It may therefore be inferred, that as it requires a large quantity of the most virulently poisoned matter to destroy animals of a much higher order than the teredo, it would take a still greater quantity to affect those animals as they exist in their own element.

The preserving property of soluble salts, such as corrosive sublimate, sulphate of copper, &c., was considered to be founded upon their power of coagulating the albumen, and the sap of wood, thereby rendering that sap less liable to decay; but that very quality of combining with the albumen, destroyed the activity of the poison of the salts. A given quantity of corrosive sublimate of mercury, which if administered to a dog would kill it, would, when mixed with the white of an egg, become coagulated, and if swallowed in that state would be perfectly harmless; so a piece of wood, saturated by those salts, could be eaten by a worm without injury.
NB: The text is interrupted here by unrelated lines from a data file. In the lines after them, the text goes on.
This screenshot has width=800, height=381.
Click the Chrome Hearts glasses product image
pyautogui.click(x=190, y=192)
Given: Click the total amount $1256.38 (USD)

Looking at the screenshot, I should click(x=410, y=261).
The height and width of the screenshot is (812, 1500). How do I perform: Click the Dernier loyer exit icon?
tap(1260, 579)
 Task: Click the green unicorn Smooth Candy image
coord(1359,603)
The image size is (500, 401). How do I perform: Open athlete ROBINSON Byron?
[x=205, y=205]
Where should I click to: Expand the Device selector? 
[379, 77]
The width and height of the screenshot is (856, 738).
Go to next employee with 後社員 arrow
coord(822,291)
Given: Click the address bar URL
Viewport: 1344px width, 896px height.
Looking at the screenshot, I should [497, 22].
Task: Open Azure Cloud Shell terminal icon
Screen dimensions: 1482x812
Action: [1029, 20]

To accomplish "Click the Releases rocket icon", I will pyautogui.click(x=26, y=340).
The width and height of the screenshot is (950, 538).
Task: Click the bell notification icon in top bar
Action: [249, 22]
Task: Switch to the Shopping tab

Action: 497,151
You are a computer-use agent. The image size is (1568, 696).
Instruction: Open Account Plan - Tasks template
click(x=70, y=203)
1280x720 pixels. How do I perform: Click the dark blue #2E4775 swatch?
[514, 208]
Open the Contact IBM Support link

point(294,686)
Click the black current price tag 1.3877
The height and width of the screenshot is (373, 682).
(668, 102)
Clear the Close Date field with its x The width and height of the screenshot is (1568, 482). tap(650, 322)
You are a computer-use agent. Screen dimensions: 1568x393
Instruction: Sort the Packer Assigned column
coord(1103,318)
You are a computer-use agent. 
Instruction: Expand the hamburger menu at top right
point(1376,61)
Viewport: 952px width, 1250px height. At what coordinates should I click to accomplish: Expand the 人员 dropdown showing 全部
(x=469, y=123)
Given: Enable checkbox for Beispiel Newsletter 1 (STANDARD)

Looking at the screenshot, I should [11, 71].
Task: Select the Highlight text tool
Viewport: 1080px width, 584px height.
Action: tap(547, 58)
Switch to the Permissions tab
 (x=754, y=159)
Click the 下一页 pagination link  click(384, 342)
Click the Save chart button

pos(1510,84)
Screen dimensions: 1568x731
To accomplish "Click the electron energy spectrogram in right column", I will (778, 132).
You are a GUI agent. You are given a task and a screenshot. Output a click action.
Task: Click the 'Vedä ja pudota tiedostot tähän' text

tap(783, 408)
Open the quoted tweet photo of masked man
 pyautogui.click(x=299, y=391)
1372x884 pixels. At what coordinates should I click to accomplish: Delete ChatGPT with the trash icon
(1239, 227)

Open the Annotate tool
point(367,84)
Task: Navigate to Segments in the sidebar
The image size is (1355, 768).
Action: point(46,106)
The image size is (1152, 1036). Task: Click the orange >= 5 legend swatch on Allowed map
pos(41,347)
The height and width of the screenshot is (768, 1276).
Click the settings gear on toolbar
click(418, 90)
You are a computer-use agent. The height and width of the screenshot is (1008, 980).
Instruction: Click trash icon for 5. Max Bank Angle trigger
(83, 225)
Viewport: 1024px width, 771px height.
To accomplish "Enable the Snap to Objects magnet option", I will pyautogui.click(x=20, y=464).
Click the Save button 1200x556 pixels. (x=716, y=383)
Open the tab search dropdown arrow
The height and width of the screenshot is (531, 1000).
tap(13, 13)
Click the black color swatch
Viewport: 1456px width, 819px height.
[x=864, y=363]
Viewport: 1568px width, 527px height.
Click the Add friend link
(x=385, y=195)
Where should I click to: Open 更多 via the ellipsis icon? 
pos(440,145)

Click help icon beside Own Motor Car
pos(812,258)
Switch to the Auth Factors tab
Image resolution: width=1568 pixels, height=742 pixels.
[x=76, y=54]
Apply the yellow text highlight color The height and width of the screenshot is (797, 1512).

A French naturalist, M. de Quatrefages,[21] in 1848, suggested that a weak solution of mercury (corrosive sublimate) thrown into the water will destroy the milt of the teredo, and consequently prevent fecundation of the eggs, thus exhausting the molluscs in the bud. He proposed that ships should be cleared of this terrible pest by being taken into a closed dock, into which a few handfuls of corrosive sublimate should be thrown and well mixed with the water. He considered that about 1 lb. of sublimate would be sufficient for 20,000 cubic metres (metre = 39·37 English inches) of water; but on account of the cost it would be advisable to use salts of lead or copper. This proposition of de Quatrefages reminds us of Chapman’s suggestion, in 1812, to get rid of dry rot in ships, viz. by sweeping out the hold, laying from two to four tons of copperas in her bottom, and as much fresh water let in upon it as would make a saturated solution to soak into the wood.